Ve bu hafta, ikisi arasındaki “parlamenter pinpon maçı” evleri son aşamasına girdi ve sonuçta yalnızca tek bir kazanan olabilir.
İngiltere Başbakanı Rishi Sunak nihayet birkaç gün içinde nihai yasayı çıkarabileceğine inanıyor. Ruanda’yı imza için Kral Charles’a sunun. Bu da sığınmacıların toplu olarak sınır dışı edilmesinin önünü açıyor. Ancak sınır dışı edilmenin mümkün olabilmesi için hâlâ aşılması gereken engeller var.
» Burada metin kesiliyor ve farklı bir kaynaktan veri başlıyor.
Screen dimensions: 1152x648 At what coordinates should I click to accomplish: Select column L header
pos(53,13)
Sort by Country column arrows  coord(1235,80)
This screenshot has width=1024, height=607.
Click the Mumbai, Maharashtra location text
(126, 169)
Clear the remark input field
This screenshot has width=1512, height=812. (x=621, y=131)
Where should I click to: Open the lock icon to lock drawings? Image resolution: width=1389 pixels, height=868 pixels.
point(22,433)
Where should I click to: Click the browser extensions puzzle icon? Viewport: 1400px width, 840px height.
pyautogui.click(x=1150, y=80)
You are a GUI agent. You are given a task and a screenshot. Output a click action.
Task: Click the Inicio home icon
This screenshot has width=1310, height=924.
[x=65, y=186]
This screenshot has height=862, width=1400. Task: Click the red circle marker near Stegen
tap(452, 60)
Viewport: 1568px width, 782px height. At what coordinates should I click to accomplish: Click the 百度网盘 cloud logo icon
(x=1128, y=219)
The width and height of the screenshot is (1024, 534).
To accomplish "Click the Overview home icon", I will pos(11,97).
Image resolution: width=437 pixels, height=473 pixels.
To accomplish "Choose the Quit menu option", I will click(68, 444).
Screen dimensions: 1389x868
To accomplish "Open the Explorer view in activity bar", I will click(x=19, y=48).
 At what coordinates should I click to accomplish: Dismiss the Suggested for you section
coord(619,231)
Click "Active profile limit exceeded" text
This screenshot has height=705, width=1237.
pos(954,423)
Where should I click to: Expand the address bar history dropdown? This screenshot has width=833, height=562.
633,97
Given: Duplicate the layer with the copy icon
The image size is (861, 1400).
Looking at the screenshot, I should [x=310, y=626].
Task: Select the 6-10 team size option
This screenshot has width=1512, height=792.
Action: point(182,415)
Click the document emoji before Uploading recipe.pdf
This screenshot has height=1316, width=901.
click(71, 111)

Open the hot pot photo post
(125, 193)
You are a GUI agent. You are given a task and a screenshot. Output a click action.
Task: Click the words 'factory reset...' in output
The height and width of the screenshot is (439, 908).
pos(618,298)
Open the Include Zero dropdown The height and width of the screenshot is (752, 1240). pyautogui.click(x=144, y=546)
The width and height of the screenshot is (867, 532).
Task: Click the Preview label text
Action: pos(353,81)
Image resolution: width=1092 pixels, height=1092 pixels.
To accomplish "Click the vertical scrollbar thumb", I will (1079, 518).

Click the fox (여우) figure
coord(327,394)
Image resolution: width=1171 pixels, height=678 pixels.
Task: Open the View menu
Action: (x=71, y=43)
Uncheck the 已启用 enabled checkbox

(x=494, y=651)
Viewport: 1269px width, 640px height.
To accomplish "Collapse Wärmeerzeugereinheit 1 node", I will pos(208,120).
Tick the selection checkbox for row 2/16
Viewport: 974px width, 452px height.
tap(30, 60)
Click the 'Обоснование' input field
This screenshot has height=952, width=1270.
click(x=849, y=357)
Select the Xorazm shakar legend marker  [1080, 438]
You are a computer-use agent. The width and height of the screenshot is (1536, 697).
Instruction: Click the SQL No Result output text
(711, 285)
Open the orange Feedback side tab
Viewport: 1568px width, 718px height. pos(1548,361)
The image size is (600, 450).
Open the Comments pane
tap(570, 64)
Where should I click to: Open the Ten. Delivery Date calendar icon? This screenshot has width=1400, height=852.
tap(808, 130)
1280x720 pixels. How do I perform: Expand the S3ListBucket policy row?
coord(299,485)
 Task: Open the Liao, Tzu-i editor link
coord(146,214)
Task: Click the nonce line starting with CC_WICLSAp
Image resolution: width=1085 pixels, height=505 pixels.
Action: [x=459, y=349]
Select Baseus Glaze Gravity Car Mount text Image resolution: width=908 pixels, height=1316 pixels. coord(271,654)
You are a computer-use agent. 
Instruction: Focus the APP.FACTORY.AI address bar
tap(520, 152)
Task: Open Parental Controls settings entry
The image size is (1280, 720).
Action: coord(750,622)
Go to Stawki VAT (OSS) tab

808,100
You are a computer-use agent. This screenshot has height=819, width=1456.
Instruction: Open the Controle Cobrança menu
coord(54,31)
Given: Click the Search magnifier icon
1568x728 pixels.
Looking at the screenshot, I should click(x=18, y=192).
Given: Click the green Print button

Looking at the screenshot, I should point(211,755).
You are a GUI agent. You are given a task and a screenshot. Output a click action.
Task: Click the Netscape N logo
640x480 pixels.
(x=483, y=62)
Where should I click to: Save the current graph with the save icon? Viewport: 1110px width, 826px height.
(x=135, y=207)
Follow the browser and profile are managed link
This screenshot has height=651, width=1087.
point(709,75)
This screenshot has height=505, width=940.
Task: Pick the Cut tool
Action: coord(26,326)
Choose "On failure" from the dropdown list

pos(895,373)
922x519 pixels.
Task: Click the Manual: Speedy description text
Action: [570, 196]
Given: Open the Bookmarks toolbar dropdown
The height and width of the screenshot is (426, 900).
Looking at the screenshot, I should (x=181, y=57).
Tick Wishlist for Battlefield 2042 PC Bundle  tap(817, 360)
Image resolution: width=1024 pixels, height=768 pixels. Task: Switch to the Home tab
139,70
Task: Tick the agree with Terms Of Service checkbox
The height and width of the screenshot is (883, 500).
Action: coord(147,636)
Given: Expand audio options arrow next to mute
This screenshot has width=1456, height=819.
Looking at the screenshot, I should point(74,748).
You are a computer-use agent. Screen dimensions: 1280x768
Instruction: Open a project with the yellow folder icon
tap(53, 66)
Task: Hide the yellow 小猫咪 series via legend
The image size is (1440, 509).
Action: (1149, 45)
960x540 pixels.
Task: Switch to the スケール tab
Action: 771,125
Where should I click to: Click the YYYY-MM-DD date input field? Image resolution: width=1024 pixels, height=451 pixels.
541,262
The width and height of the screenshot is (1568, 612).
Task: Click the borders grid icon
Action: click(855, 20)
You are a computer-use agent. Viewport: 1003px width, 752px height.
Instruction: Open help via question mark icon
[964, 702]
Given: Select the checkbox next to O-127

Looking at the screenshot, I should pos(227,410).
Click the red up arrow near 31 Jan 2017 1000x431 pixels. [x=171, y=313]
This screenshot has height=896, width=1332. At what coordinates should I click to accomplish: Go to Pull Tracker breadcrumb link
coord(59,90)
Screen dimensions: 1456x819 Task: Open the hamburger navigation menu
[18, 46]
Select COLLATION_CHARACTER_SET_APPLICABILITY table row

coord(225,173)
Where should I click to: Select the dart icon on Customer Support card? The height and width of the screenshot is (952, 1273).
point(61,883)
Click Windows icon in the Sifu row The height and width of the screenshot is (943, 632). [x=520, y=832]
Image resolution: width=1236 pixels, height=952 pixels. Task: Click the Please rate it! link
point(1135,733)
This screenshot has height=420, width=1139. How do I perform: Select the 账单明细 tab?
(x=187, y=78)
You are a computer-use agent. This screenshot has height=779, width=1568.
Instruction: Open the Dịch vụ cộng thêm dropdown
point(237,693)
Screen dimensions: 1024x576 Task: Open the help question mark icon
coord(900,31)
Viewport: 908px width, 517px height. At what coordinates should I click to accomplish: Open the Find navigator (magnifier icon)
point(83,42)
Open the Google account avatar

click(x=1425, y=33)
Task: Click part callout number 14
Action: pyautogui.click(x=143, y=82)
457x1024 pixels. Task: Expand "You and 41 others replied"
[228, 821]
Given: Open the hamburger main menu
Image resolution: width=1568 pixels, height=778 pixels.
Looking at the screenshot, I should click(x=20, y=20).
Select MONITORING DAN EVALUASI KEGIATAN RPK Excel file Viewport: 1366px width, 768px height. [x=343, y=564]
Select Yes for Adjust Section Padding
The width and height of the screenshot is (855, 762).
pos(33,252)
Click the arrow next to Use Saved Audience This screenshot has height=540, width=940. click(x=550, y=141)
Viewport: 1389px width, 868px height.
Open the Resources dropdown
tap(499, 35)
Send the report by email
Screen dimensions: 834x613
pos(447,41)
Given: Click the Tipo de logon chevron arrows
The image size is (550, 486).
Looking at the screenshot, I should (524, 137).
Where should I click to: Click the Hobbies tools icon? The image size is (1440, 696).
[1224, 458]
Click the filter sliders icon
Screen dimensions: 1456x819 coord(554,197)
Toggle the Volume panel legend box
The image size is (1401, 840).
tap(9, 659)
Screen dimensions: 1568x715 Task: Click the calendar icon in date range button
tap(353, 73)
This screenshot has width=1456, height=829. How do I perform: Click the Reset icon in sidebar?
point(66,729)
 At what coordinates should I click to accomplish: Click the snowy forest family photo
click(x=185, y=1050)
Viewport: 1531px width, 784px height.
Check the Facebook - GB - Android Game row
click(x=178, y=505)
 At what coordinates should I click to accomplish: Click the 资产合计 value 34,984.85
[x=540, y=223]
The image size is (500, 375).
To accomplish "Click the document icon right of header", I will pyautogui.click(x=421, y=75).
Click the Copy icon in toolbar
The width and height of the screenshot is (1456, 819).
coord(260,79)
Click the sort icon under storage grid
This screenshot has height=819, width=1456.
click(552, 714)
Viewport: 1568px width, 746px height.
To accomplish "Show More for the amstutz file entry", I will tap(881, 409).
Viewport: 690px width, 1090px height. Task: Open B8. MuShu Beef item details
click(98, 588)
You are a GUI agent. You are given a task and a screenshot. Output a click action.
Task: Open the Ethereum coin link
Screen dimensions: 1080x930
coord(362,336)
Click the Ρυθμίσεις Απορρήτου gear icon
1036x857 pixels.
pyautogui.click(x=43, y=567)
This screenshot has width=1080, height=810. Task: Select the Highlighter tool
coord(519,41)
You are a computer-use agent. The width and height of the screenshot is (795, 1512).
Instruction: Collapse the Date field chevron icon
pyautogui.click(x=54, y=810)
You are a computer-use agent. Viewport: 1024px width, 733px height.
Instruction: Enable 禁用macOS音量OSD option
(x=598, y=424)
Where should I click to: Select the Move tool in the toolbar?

Hükümet henüz sınır dışı edilmesi planlanan mültecileri Ruanda’ya uçuracak bir havayolu bulamadı. Aktar. Ne ana akım havayolları ne de devlete ait havayolu Rwanda Air, itibarlarının zedelenmesi korkusuyla Ruanda Sonak projesiyle ilişkilendirilmek istemiyor.
Ayrıca, Ruanda da. Hükümet bu sürecin çok yavaş ilerlemesini beklediğini ve ilk yılda 500’den fazla mülteciyi kabul etmeye hazır olmadığını açıkça ifade etti. Londra’da her zaman on binlerce kişinin bu şekilde kovulabileceği konuşuluyordu.
Fakat en büyük sorun hâlâ Sunak olabilir. Mülteci örgütleri ve avukatlar Avrupa İnsan Hakları Mahkemesi’nde yeni bir geçici karar için talepler hazırlıyor.